We talk about Internet of Things, that’s really becoming mainstream. If you look at cars, a lot of those are connected today. Ten years back, my car would not tell me when to get its oil changed, now I get an email which tells me, “Hey, I need to get serviced”. All of those things are essentially driving data, all of those things are essentially driving an explosion in data, and all of those things are essentially fueling the skyrocketing demand for big data. I think all of us in this room, we’re all data practitioners and we made a brilliant career choice to be in the stage where data is exploding. We have a very, very bright future in front of us.

Apart from that, it is not just the explosion on data, but we are also living in times where there is tremendous amount of innovation that is happening on the systems that are used for processing data. There is innovation not just in terms of open source projects and new open source projects which come up every few months claiming to solve one piece of the puzzle. Flink is probably the latest one that I’ve heard of in the last six months that is trying to solve the real time analytics problem. Apache Heron is another one, you’ll hear from Karthik later who is one of the creators of Heron in the keynote, about that.

Spark continues to move towards becoming more and more dominant in the big data communities. There’s a lot of changes happening in the core data platforms and the data infrastructure space. Even more importantly than that, there’s also changes happening in the computing fabric that is used for analyzing these data sets. One is the platforms that are used for processing data but also what computing fabric those platforms run on or operate on, those are also changing. GPU computing is becoming more and more mainstream. There is lot more power packed in GPU’s, a lot of panel processing is moving towards GPU computing.

There is a whole trend around serverless computing in the cloud with all the cloud practitioners having some sort of an offering in the serverless world. We are living in very interesting times not just from the perspective of exploring data but also from the perspective of extreme amount of innovation being driven in the platforms and the infrastructure which is needed for processing these data sets. In addition to that, things are moving to the cloud. Back when we started Qubole, this was in 2011, we saw very early on in the cloud, a potential of a huge disruption in terms of how people think about infrastructure, how people think about IT.

It was not always that case. A lot of people at that time believed that cloud would be a place where startups go, cloud would be a place where test their workloads go.

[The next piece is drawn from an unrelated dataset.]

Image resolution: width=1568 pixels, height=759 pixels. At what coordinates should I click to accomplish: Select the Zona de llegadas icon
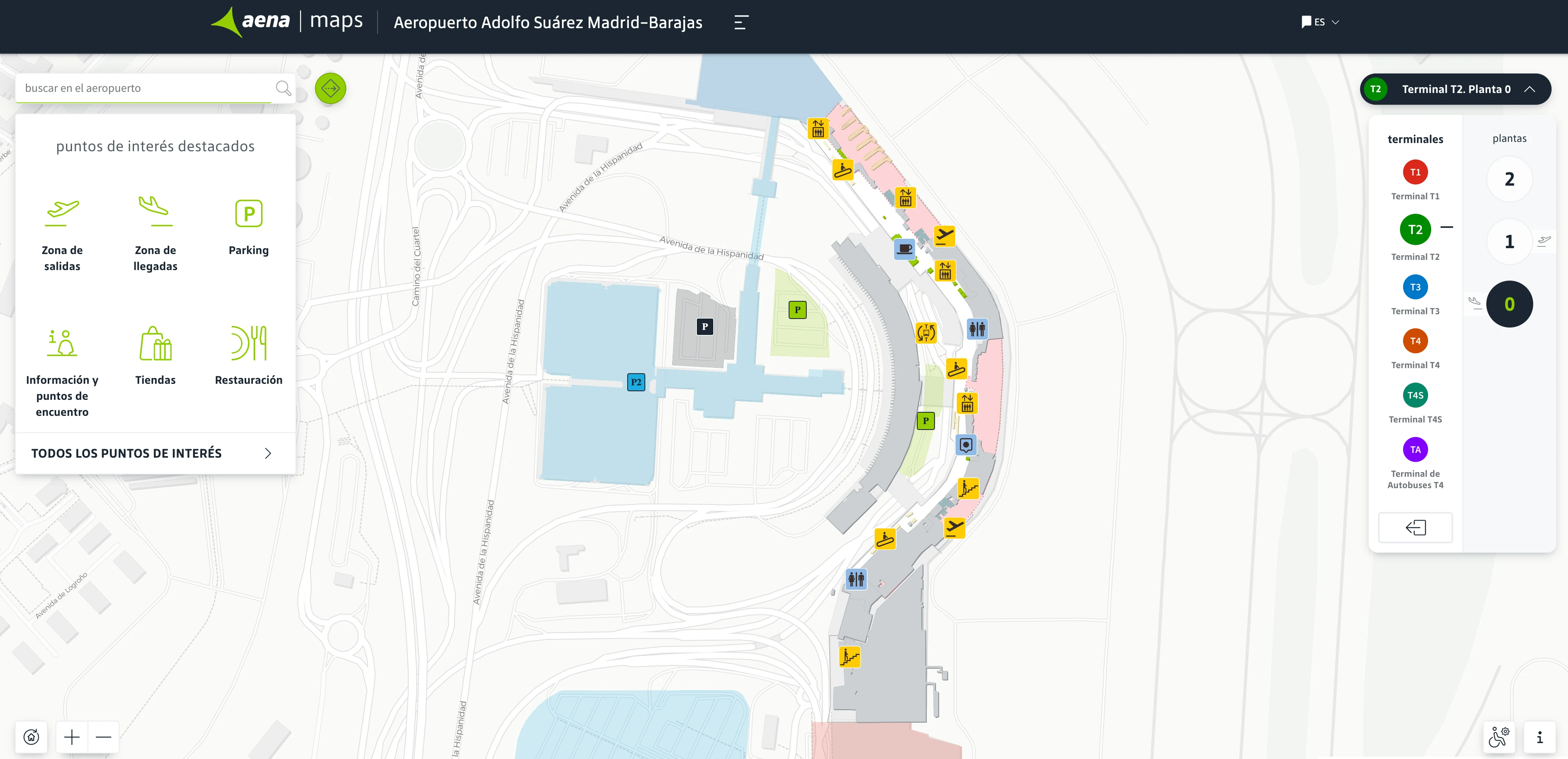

Really, it was a leap of imagination that was needed to think about cloud being a place where the whole of IT industry is going to go. We saw that very early and true enough, that transformation is happening today. A lot of the driver there is that more and more businesses and enterprises are realizing that to compete in today’s fast moving world where things change a lot, things are always in the flux, you need to rely on an infrastructure that’s able to adapt with that change that gives you the tools, the flexibility and the agility to compete in this environment.

Cloud is one such thing, for the first time in computing, we have had a platform which essentially turns physical hardware into software, and that’s been a great innovation. In fact, cloud has become so hot– Actually, before I go there, some of the reports around big data and the cloud essentially indicate that the number one priority for big data for many companies is to move to the public cloud. There’s a convergence that is happening there. Big data needs a lot of computing power.

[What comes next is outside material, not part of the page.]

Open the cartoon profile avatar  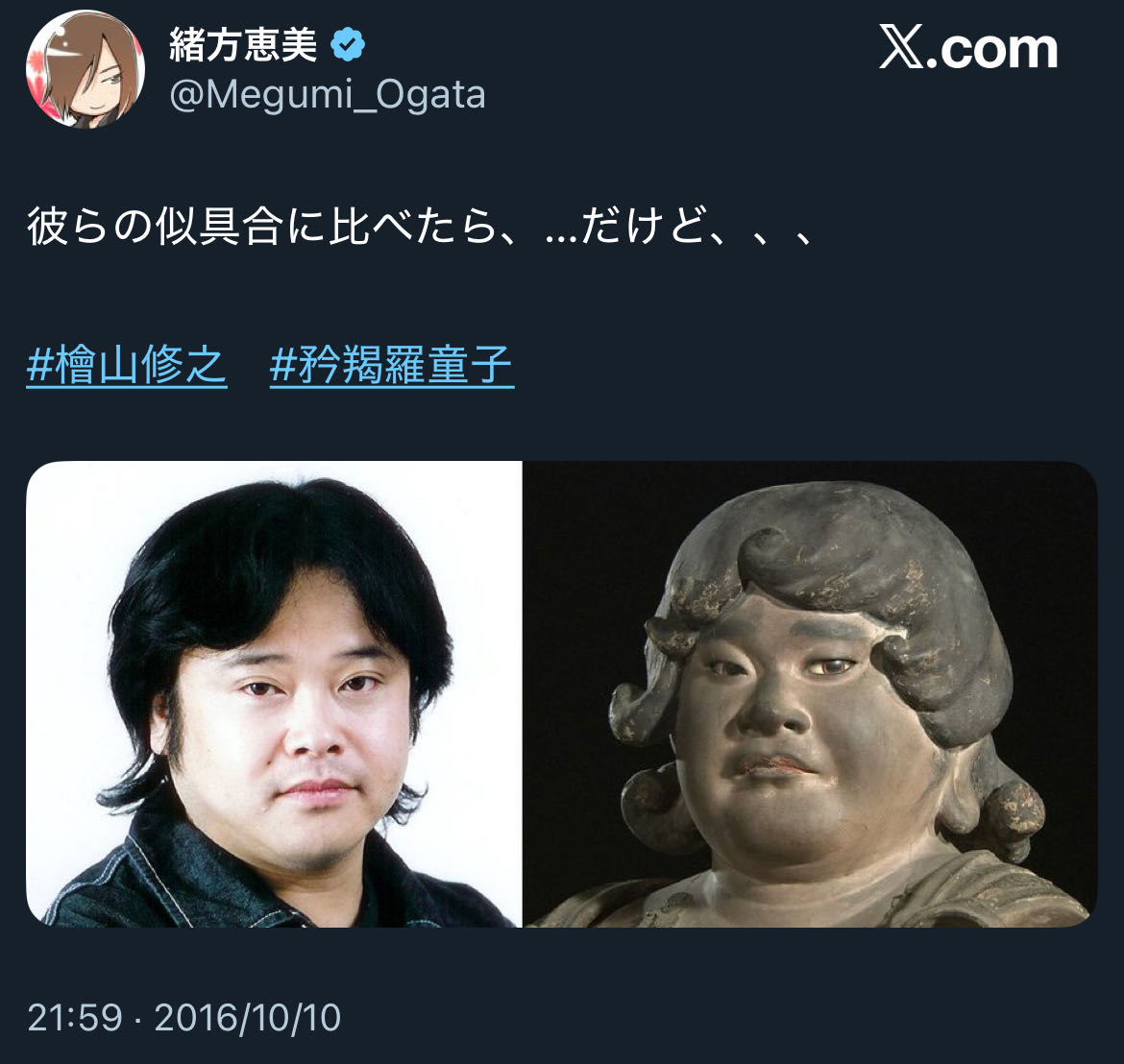pyautogui.click(x=86, y=69)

Big data needs a lot of agility because we are moving we are in this environment where things are changing all the time in terms of innovation and stuff like that. If you marry that with the feel of the cloud which is around giving your computing power, enormous amount of computing power at your fingertips in a very, very agile environment, it becomes a very, very good fit for those two technologies come together. Cloud has actually become so hot that last weekend, it won a part of the triple camera as well.


Ashish: Jokes aside, it is really something which is transformative.